WORK ORDER » Give back exactly the lines of the material below, starting with the line with "Contactos (842, 2405)" and going on through the line with "Covid-19 Farmacêuticos e".

SUPPLIED RECORDS »
-----

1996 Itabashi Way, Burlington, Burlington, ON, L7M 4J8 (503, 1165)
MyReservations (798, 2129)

-----

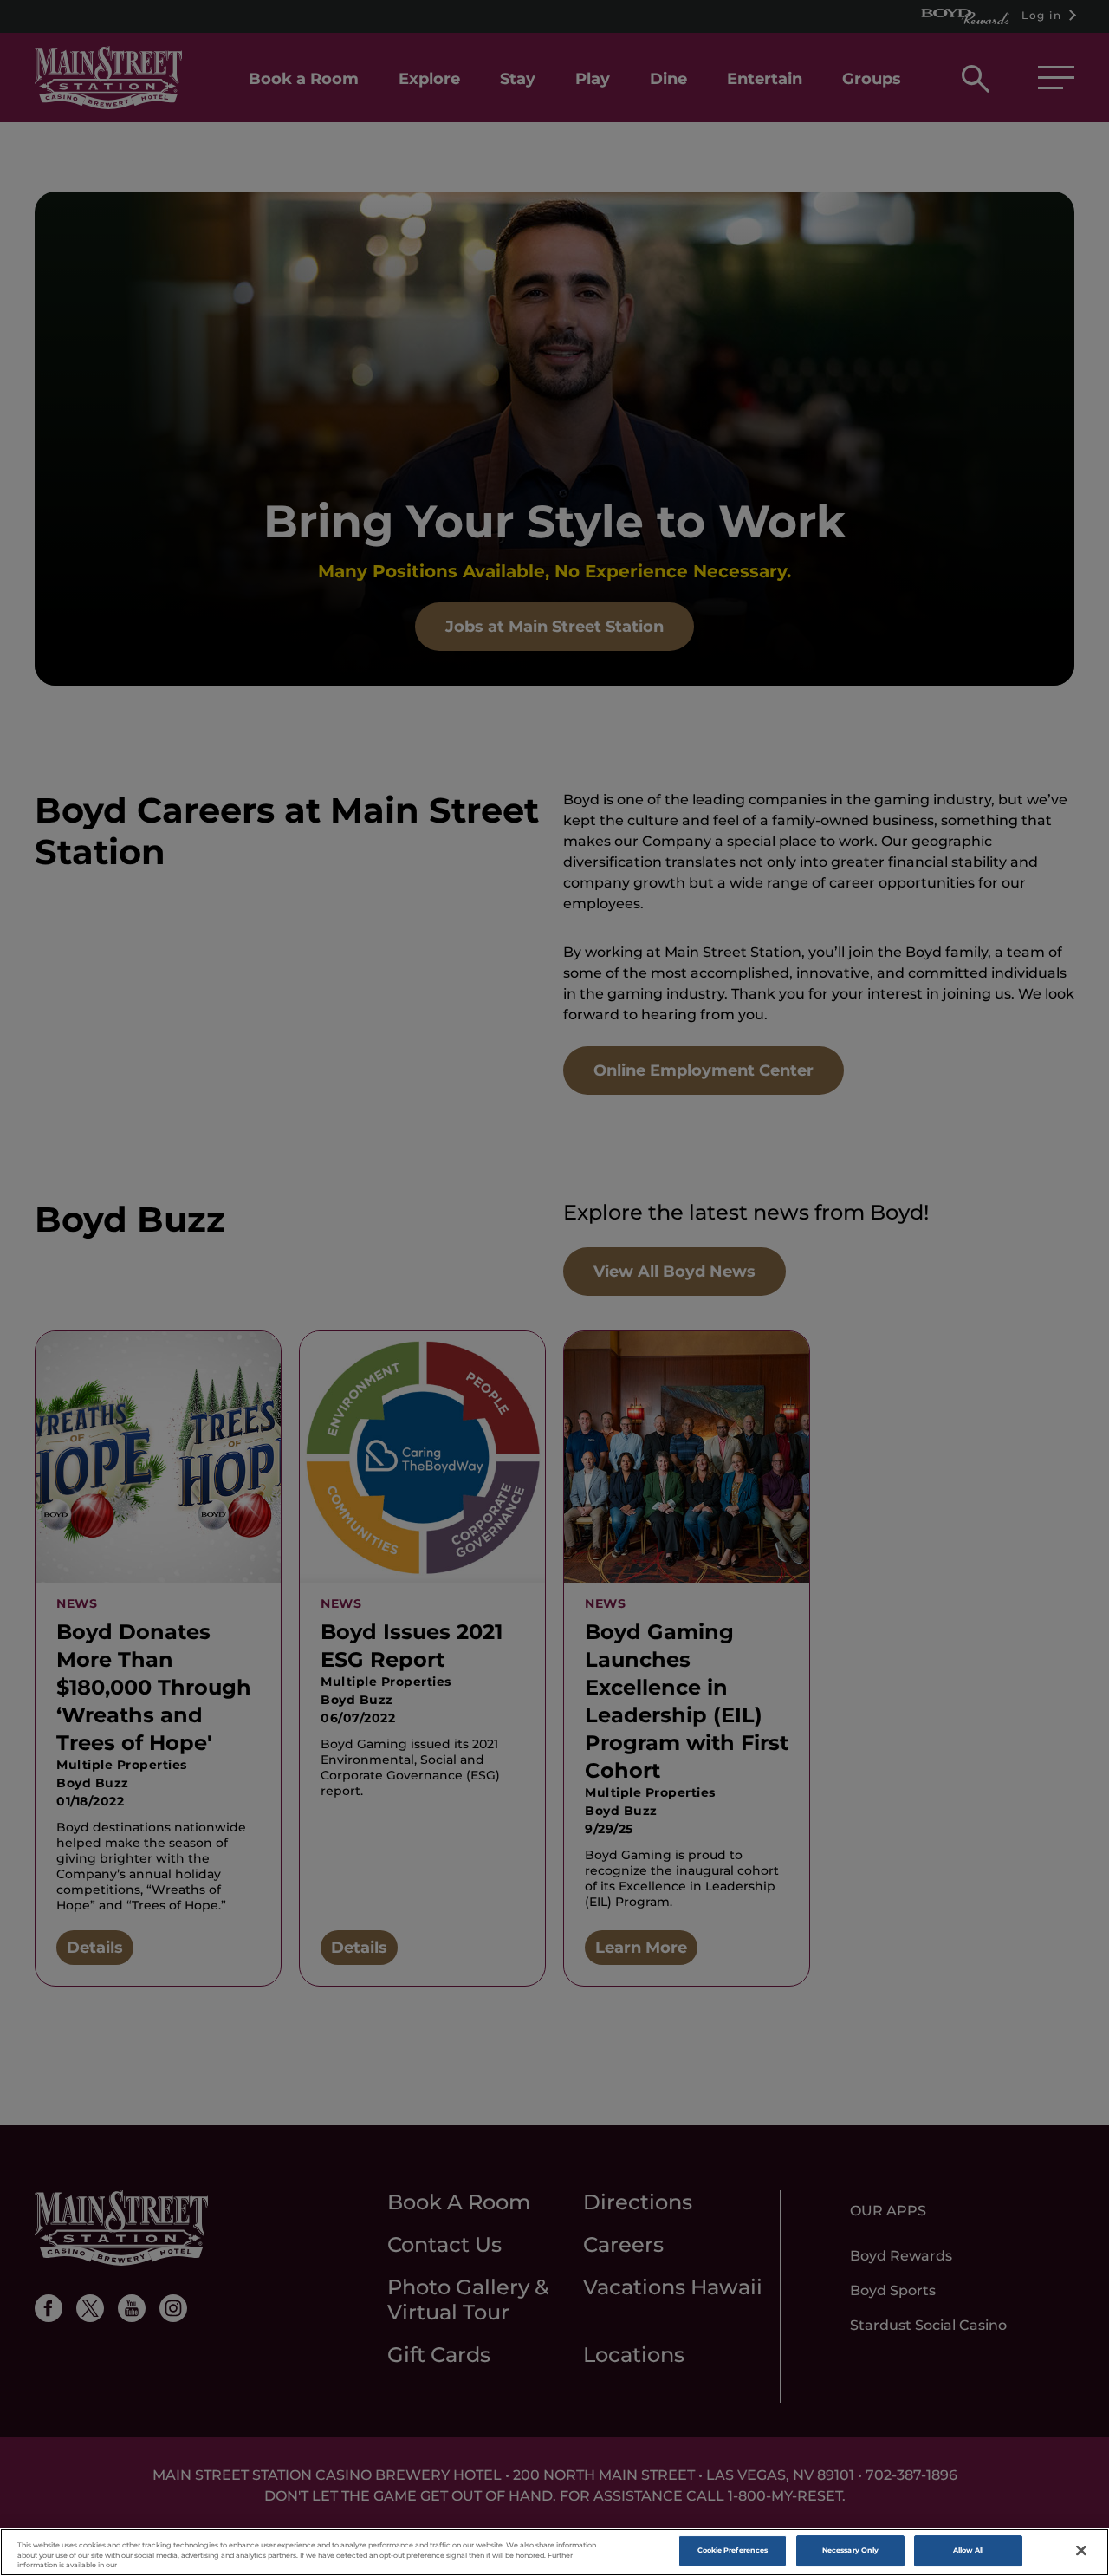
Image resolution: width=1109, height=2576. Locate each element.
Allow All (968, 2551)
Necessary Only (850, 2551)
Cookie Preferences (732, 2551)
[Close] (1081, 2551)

-----

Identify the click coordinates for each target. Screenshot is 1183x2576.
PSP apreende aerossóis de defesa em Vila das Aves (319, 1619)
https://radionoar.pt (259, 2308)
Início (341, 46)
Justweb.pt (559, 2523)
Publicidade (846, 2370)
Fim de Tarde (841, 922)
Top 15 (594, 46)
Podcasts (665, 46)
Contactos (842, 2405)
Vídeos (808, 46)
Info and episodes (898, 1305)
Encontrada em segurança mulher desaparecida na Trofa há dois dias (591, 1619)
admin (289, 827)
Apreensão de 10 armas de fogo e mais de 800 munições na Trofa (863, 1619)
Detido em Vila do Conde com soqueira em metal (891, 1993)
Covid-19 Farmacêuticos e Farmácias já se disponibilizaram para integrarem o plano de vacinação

-----

RESPONSE »
Contactos (842, 2405)
Vídeos (808, 46)
Info and episodes (898, 1305)
Encontrada em segurança mulher desaparecida na Trofa há dois dias (591, 1619)
admin (289, 827)
Apreensão de 10 armas de fogo e mais de 800 munições na Trofa (863, 1619)
Detido em Vila do Conde com soqueira em metal (891, 1993)
Covid-19 Farmacêuticos e Farmácias já se disponibilizaram para integrarem o plano de vacinação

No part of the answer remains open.